AVAILABLE RECORDS:
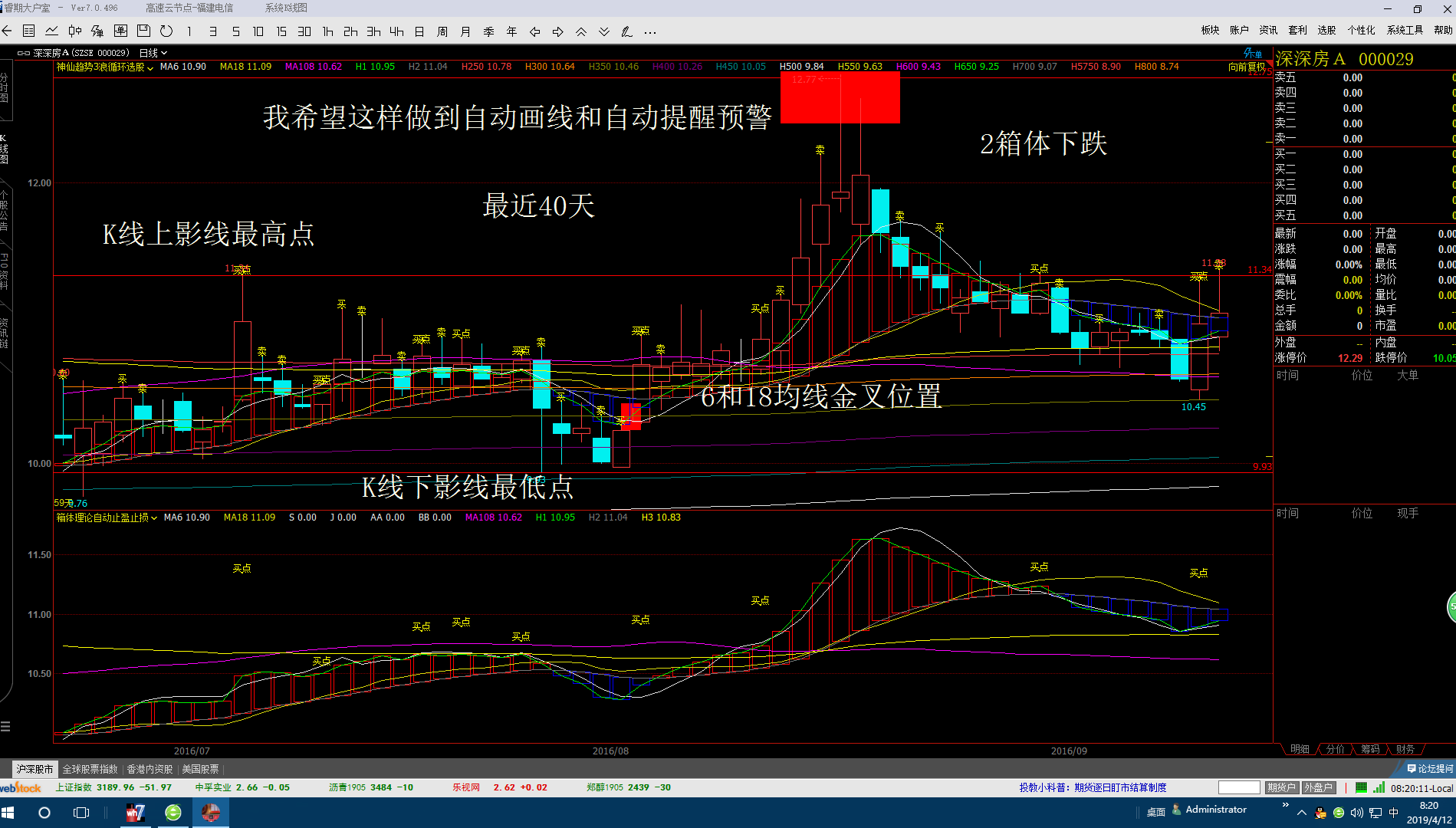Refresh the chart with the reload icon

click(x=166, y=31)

==

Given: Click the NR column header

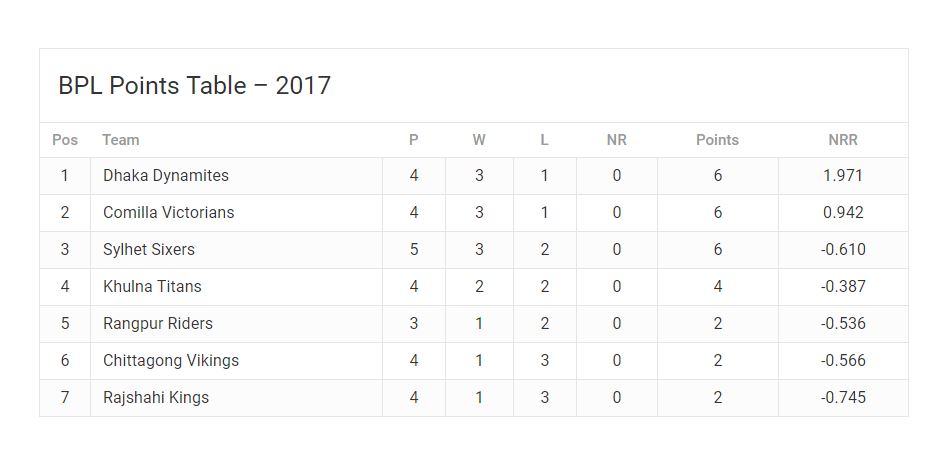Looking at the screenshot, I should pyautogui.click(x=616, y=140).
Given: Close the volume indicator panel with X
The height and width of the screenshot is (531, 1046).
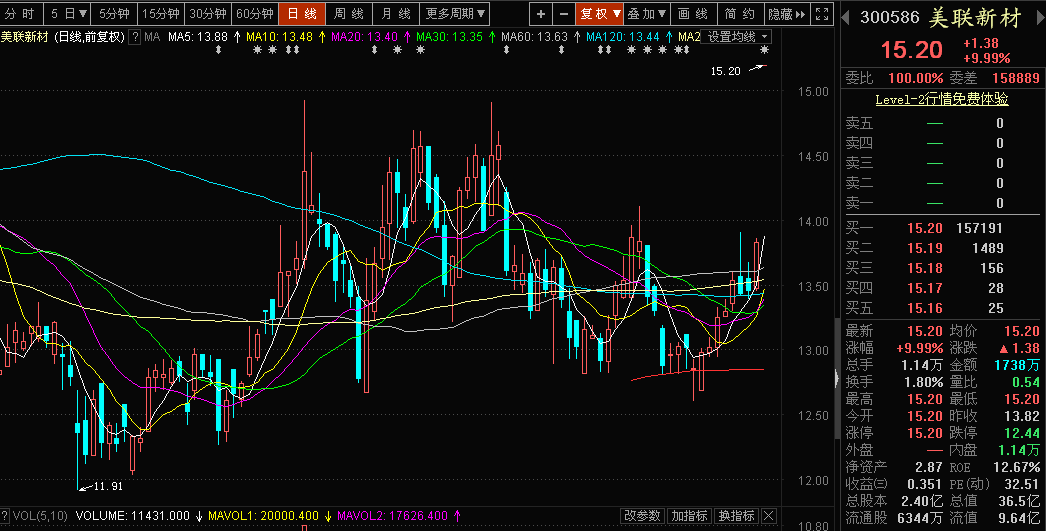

WHAT YOU WILL DO:
Range to copy from the listing above: the line containing "Given: Click the NR column header" down to the line containing "The height and", both included. Reproduce it exactly, minus the pictures, and add nothing.

RESULT OF THE TASK:
Given: Click the NR column header

Looking at the screenshot, I should pyautogui.click(x=616, y=140).
Given: Close the volume indicator panel with X
The height and width of the screenshot is (531, 1046).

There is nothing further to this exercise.